▼
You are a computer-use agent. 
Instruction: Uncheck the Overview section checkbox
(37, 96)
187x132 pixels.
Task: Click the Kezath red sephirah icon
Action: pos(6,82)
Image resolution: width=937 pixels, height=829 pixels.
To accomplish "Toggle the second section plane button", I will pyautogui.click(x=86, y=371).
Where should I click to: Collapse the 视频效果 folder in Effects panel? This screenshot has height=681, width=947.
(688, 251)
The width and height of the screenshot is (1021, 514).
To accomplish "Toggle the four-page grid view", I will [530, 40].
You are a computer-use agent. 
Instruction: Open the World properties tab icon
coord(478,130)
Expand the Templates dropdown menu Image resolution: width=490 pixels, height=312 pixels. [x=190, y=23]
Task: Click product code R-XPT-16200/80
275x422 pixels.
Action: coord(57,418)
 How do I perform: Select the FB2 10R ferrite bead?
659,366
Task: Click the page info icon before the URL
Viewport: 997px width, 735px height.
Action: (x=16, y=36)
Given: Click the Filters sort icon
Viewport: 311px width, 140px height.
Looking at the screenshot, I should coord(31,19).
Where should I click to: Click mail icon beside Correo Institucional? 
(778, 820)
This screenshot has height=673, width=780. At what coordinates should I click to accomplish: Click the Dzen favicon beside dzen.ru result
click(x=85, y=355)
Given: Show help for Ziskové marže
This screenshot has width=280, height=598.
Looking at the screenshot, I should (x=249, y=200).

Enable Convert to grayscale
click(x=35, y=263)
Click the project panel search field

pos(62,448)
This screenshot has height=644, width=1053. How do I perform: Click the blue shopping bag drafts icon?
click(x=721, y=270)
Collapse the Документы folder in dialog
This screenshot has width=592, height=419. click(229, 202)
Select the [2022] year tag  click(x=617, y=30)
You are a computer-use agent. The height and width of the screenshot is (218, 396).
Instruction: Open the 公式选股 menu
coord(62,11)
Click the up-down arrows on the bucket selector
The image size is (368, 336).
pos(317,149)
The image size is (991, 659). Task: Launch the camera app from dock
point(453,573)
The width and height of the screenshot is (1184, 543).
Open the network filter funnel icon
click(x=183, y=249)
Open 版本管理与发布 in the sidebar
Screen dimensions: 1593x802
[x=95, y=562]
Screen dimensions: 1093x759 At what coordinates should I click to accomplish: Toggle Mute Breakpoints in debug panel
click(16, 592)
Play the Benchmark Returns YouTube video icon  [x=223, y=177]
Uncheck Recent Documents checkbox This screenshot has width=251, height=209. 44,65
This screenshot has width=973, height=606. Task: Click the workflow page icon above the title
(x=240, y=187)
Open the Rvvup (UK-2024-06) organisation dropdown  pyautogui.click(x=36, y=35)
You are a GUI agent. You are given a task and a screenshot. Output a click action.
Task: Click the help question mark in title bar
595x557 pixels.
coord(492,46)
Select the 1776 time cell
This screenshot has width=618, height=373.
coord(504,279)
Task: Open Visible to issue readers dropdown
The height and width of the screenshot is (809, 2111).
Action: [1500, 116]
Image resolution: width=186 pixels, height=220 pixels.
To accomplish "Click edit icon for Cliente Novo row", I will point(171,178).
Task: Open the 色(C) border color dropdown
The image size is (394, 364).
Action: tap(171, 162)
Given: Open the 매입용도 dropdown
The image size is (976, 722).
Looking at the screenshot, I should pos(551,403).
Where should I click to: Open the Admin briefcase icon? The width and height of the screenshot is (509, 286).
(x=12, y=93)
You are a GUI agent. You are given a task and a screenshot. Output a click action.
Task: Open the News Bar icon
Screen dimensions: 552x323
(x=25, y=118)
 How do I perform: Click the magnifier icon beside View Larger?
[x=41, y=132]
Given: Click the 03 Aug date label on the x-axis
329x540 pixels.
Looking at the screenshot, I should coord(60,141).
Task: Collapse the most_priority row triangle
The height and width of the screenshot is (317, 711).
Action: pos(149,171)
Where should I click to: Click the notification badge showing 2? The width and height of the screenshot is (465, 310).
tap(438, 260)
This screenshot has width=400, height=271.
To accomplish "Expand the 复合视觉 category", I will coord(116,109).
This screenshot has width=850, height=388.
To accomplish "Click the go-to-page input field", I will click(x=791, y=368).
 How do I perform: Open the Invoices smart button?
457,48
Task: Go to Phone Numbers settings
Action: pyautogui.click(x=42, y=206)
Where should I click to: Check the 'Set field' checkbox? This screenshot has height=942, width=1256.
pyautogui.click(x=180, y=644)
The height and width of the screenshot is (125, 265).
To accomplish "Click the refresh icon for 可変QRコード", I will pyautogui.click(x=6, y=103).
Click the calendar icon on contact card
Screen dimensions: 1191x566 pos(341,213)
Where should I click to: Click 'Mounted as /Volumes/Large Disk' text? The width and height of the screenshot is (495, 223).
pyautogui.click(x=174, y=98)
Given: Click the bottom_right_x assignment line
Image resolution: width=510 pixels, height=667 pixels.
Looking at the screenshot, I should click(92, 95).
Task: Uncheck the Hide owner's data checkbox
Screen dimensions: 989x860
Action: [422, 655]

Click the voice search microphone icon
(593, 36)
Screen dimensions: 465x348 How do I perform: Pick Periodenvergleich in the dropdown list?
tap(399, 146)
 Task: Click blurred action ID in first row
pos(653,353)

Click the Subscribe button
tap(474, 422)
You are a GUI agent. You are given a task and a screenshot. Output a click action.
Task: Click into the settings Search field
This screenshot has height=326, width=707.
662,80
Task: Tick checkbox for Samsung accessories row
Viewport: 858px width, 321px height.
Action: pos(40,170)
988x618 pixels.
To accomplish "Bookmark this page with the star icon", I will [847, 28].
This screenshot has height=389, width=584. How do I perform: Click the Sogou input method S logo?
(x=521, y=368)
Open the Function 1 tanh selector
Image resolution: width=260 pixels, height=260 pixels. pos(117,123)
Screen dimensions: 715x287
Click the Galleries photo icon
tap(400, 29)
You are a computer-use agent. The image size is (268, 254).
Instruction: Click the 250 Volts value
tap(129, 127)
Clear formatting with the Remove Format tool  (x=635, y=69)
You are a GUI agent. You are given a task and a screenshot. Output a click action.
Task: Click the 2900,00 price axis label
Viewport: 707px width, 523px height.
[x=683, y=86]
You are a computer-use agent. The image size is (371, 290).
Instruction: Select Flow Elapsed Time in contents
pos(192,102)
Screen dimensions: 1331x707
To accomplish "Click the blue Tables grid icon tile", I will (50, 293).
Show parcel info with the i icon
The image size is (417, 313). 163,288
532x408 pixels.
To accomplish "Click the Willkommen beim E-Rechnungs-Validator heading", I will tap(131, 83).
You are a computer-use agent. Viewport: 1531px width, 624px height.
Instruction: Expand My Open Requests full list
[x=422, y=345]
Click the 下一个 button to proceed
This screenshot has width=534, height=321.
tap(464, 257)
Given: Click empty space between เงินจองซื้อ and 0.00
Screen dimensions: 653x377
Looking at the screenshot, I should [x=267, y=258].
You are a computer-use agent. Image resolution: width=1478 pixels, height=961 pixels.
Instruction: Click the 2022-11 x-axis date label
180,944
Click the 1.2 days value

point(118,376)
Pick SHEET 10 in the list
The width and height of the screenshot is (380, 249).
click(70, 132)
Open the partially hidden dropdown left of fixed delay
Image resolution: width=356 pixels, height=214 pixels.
▲
**WHAT IS ASKED**
Reproduce the material above line for line, leaving every character unchanged.

**EXERCISE RESPONSE**
You are a computer-use agent. 
Instruction: Uncheck the Overview section checkbox
(37, 96)
187x132 pixels.
Task: Click the Kezath red sephirah icon
Action: pos(6,82)
Image resolution: width=937 pixels, height=829 pixels.
To accomplish "Toggle the second section plane button", I will pyautogui.click(x=86, y=371).
Where should I click to: Collapse the 视频效果 folder in Effects panel? This screenshot has height=681, width=947.
(688, 251)
The width and height of the screenshot is (1021, 514).
To accomplish "Toggle the four-page grid view", I will [530, 40].
You are a computer-use agent. 
Instruction: Open the World properties tab icon
coord(478,130)
Expand the Templates dropdown menu Image resolution: width=490 pixels, height=312 pixels. [x=190, y=23]
Task: Click product code R-XPT-16200/80
275x422 pixels.
Action: coord(57,418)
 How do I perform: Select the FB2 10R ferrite bead?
659,366
Task: Click the page info icon before the URL
Viewport: 997px width, 735px height.
Action: (x=16, y=36)
Given: Click the Filters sort icon
Viewport: 311px width, 140px height.
Looking at the screenshot, I should coord(31,19).
Where should I click to: Click mail icon beside Correo Institucional? 
(778, 820)
This screenshot has height=673, width=780. At what coordinates should I click to accomplish: Click the Dzen favicon beside dzen.ru result
click(x=85, y=355)
Given: Show help for Ziskové marže
This screenshot has width=280, height=598.
Looking at the screenshot, I should (x=249, y=200).

Enable Convert to grayscale
click(x=35, y=263)
Click the project panel search field

pos(62,448)
This screenshot has height=644, width=1053. How do I perform: Click the blue shopping bag drafts icon?
click(x=721, y=270)
Collapse the Документы folder in dialog
This screenshot has width=592, height=419. click(229, 202)
Select the [2022] year tag  click(x=617, y=30)
You are a computer-use agent. The height and width of the screenshot is (218, 396).
Instruction: Open the 公式选股 menu
coord(62,11)
Click the up-down arrows on the bucket selector
The image size is (368, 336).
pos(317,149)
The image size is (991, 659). Task: Launch the camera app from dock
point(453,573)
The width and height of the screenshot is (1184, 543).
Open the network filter funnel icon
click(x=183, y=249)
Open 版本管理与发布 in the sidebar
Screen dimensions: 1593x802
[x=95, y=562]
Screen dimensions: 1093x759 At what coordinates should I click to accomplish: Toggle Mute Breakpoints in debug panel
click(16, 592)
Play the Benchmark Returns YouTube video icon  [x=223, y=177]
Uncheck Recent Documents checkbox This screenshot has width=251, height=209. 44,65
This screenshot has width=973, height=606. Task: Click the workflow page icon above the title
(x=240, y=187)
Open the Rvvup (UK-2024-06) organisation dropdown  pyautogui.click(x=36, y=35)
You are a GUI agent. You are given a task and a screenshot. Output a click action.
Task: Click the help question mark in title bar
595x557 pixels.
coord(492,46)
Select the 1776 time cell
This screenshot has width=618, height=373.
coord(504,279)
Task: Open Visible to issue readers dropdown
The height and width of the screenshot is (809, 2111).
Action: [1500, 116]
Image resolution: width=186 pixels, height=220 pixels.
To accomplish "Click edit icon for Cliente Novo row", I will point(171,178).
Task: Open the 色(C) border color dropdown
The image size is (394, 364).
Action: tap(171, 162)
Given: Open the 매입용도 dropdown
The image size is (976, 722).
Looking at the screenshot, I should pos(551,403).
Where should I click to: Open the Admin briefcase icon? The width and height of the screenshot is (509, 286).
(x=12, y=93)
You are a GUI agent. You are given a task and a screenshot. Output a click action.
Task: Open the News Bar icon
Screen dimensions: 552x323
(x=25, y=118)
 How do I perform: Click the magnifier icon beside View Larger?
[x=41, y=132]
Given: Click the 03 Aug date label on the x-axis
329x540 pixels.
Looking at the screenshot, I should coord(60,141).
Task: Collapse the most_priority row triangle
The height and width of the screenshot is (317, 711).
Action: pos(149,171)
Where should I click to: Click the notification badge showing 2? The width and height of the screenshot is (465, 310).
tap(438, 260)
This screenshot has width=400, height=271.
To accomplish "Expand the 复合视觉 category", I will coord(116,109).
This screenshot has width=850, height=388.
To accomplish "Click the go-to-page input field", I will click(x=791, y=368).
 How do I perform: Open the Invoices smart button?
457,48
Task: Go to Phone Numbers settings
Action: pyautogui.click(x=42, y=206)
Where should I click to: Check the 'Set field' checkbox? This screenshot has height=942, width=1256.
pyautogui.click(x=180, y=644)
The height and width of the screenshot is (125, 265).
To accomplish "Click the refresh icon for 可変QRコード", I will pyautogui.click(x=6, y=103).
Click the calendar icon on contact card
Screen dimensions: 1191x566 pos(341,213)
Where should I click to: Click 'Mounted as /Volumes/Large Disk' text? The width and height of the screenshot is (495, 223).
pyautogui.click(x=174, y=98)
Given: Click the bottom_right_x assignment line
Image resolution: width=510 pixels, height=667 pixels.
Looking at the screenshot, I should click(92, 95).
Task: Uncheck the Hide owner's data checkbox
Screen dimensions: 989x860
Action: [422, 655]

Click the voice search microphone icon
(593, 36)
Screen dimensions: 465x348 How do I perform: Pick Periodenvergleich in the dropdown list?
tap(399, 146)
 Task: Click blurred action ID in first row
pos(653,353)

Click the Subscribe button
tap(474, 422)
You are a GUI agent. You are given a task and a screenshot. Output a click action.
Task: Click into the settings Search field
This screenshot has height=326, width=707.
662,80
Task: Tick checkbox for Samsung accessories row
Viewport: 858px width, 321px height.
Action: pos(40,170)
988x618 pixels.
To accomplish "Bookmark this page with the star icon", I will [847, 28].
This screenshot has height=389, width=584. How do I perform: Click the Sogou input method S logo?
(x=521, y=368)
Open the Function 1 tanh selector
Image resolution: width=260 pixels, height=260 pixels. pos(117,123)
Screen dimensions: 715x287
Click the Galleries photo icon
tap(400, 29)
You are a computer-use agent. The image size is (268, 254).
Instruction: Click the 250 Volts value
tap(129, 127)
Clear formatting with the Remove Format tool  (x=635, y=69)
You are a GUI agent. You are given a task and a screenshot. Output a click action.
Task: Click the 2900,00 price axis label
Viewport: 707px width, 523px height.
[x=683, y=86]
You are a computer-use agent. The image size is (371, 290).
Instruction: Select Flow Elapsed Time in contents
pos(192,102)
Screen dimensions: 1331x707
To accomplish "Click the blue Tables grid icon tile", I will (50, 293).
Show parcel info with the i icon
The image size is (417, 313). 163,288
532x408 pixels.
To accomplish "Click the Willkommen beim E-Rechnungs-Validator heading", I will tap(131, 83).
You are a computer-use agent. Viewport: 1531px width, 624px height.
Instruction: Expand My Open Requests full list
[x=422, y=345]
Click the 下一个 button to proceed
This screenshot has width=534, height=321.
tap(464, 257)
Given: Click empty space between เงินจองซื้อ and 0.00
Screen dimensions: 653x377
Looking at the screenshot, I should [x=267, y=258].
You are a computer-use agent. Image resolution: width=1478 pixels, height=961 pixels.
Instruction: Click the 2022-11 x-axis date label
180,944
Click the 1.2 days value

point(118,376)
Pick SHEET 10 in the list
The width and height of the screenshot is (380, 249).
click(70, 132)
Open the partially hidden dropdown left of fixed delay
Image resolution: width=356 pixels, height=214 pixels.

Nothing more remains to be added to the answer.